3 Lessons Learned to Improve Government Workflows
Many local, state and federal governments are transitioning to modern processes, including shifting from hardcopy documentation to electronic signature and digital contract processes. Those who’ve made the switch are observing a number of benefits, ranging from time and cost savings to greater satisfaction among both workers and constituents.
We spoke with Shonte Eldridge and Fred Butler Jr. who serve as DocuSign’s senior authorities on government strategy and solutions, on what public sector leaders can learn from other government agencies who are leading the way in digital transformation. Eldridge and Butler both have decades of experience working in the public sector and leading large digital transformations for local, state and federal agencies.
The most successful approach to transformation is one that includes people, process and technology. To ensure success – and to avoid the mistakes of other leaders – consider the following recommendations.

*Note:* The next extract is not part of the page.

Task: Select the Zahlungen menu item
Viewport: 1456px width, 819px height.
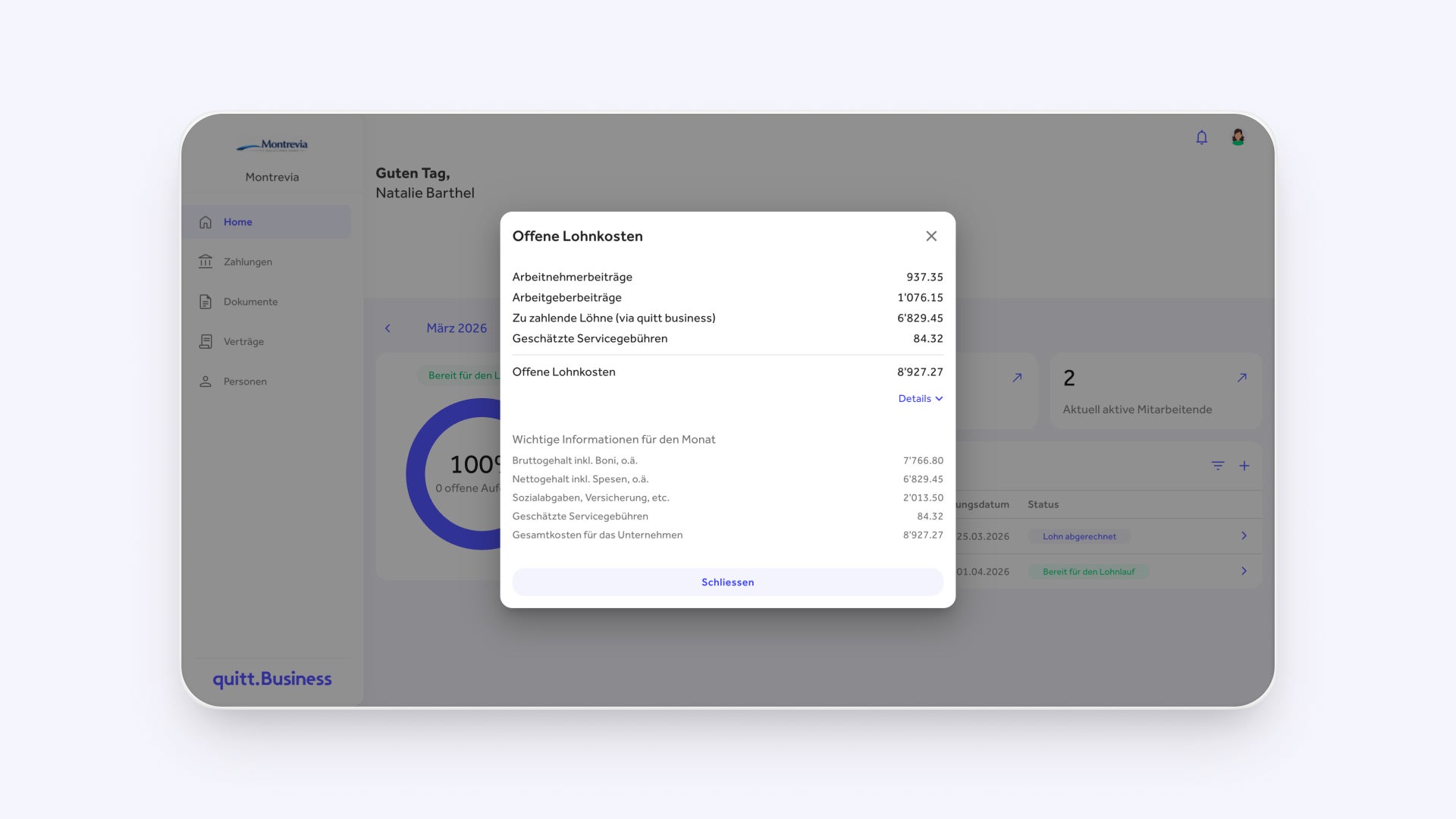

1. Include employees in the workflow transformation process
Government leaders who don’t involve workers in workflow transformation efforts risk having the new process rejected by the very people that need to implement it.

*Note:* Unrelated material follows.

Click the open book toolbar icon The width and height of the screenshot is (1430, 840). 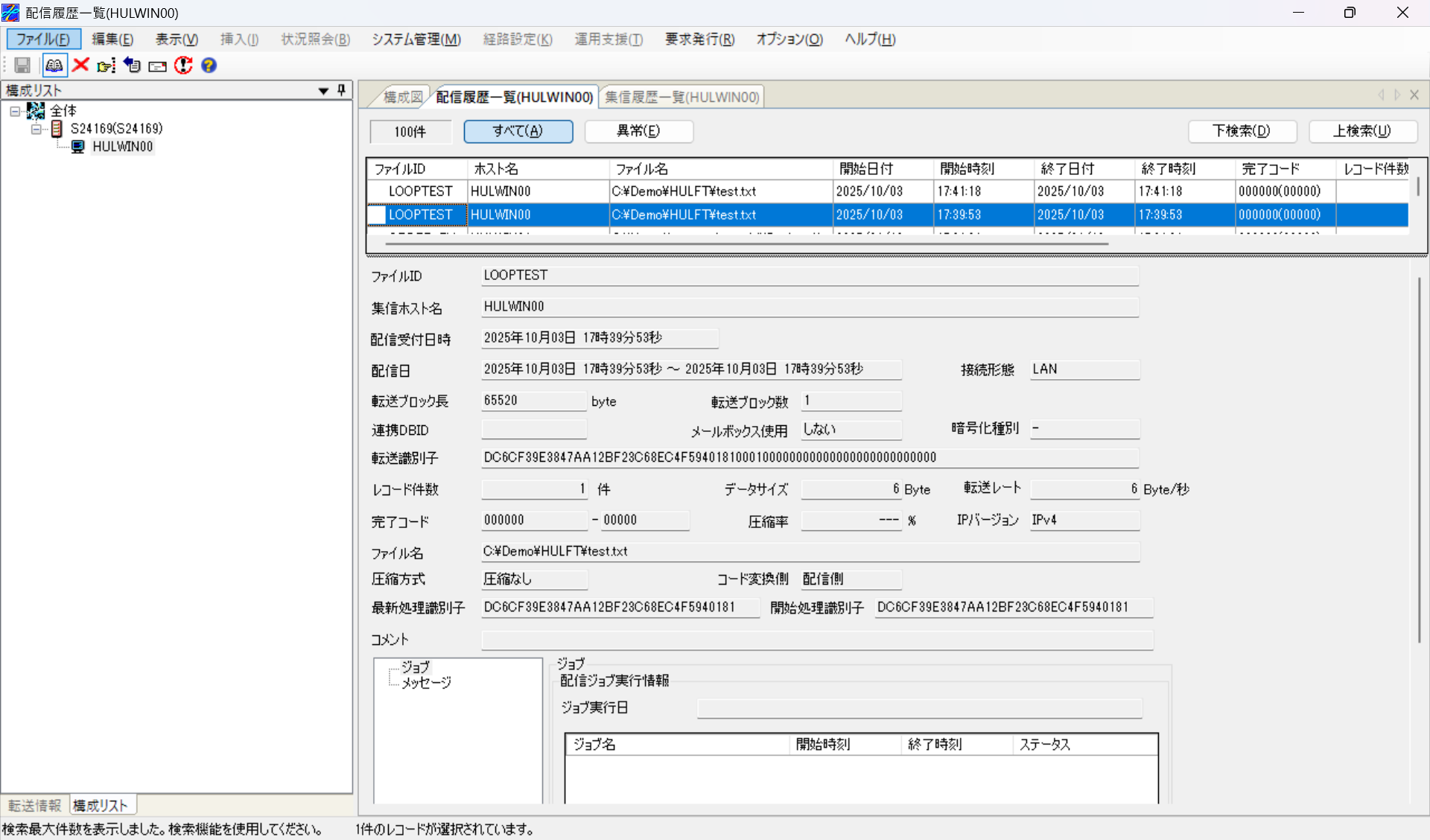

A lack of preparation from the top dovetails into weakened morale, confusion and frustration among employees. They often wonder whether the “latest and greatest” technology is here to stay, or just another passing trend, and are hesitant to embrace new systems without proper training and guidance. Employees might also feel trapped in a revolving door of new technologies that yield little progress.
“Sometimes you have leaders who just want that shiny new object and aren’t thinking about the long-term objectives,” Eldrige said. “Employees get frustrated with leaders who constantly implement new technologies without considering their needs.”
Technology-related discord among governmental employees can also exacerbate strife amid the great resignation, when record numbers of people are quitting their jobs. And when it comes to attracting new talent, governments reluctant to go digital have been disadvantaged by competing employers who can onboard candidates faster with modern technologies.
“Even prior to COVID, the great resignation’s effect has been profound,” Butler Jr. said. “With the addition of COVID, all types of employers including the largest employer, the federal government, are competing for those candidates that have chosen to remain in the workforce.
2. Adjust to new expectations with the right technology
Today’s time-crunched constituents have become accustomed to fast service. As expectations continue rising for real-time service, governmental leaders are being tasked with meeting that demand with the same ease of placing an online order.
The trouble is, many governments lack the business processes, workflows and technology necessary to facilitate real-time results.
“Due to the digital advances over the last few years in the private sector, governments are being asked to do more”, said Eldridge. Implementing modern technology and workflows are the only way leaders are going to meet that demand.
The challenge isn’t limited to external constituents. Governmental employees also seek to work with processes that make it easier and faster to get their work done.
“The great thing about their expectation is that it is entirely within reach if they plan proactively and commit to processes that continue to engage across the organization,” Butler Jr. said. “They want to save time, decrease error and necessity to do re-work, maintain employee confidence and satisfaction in how systems are managed/executed.”
Prioritizations vary by organizations, available funding, and leadership commitment. In general, governments are often prioritizing areas where efficiencies are crucial. They’re examining processes that could cost a life if inefficient.
3. Have a modernization plan
Many governmental leaders recognize that in order to meet the demand for better service, they must embrace modern technologies. However many rush to implement solutions that aren’t compatible with their existing software, are troublesome to use, or do not meet their agency and constituent needs.
“Government leaders need to identify workflow problems, develop a plan of action, and secure buy-in before they implement new technology.” said Eldridge. “Doing so not only minimizes risk, but increases their ability to implement technology that meets their goals and expectations.
As detailed in the DocuSign checklist, How to Make Your Case for a New Government Workflow Solution, leaders can facilitate a smooth technology rollout with the right approach. They should begin by identifying top priorities, and creating a plan to address those concerns. With those things in place, they can then explain the tangible benefits to employees and create excitement about the benefits that accompany a properly executed digital switch.
“Embrace new technologies,” said Butler Jr. “At the end of the day, it is one of the best ways to simplify how you do business so you can focus on impactful and meaningful work that drives your mission.”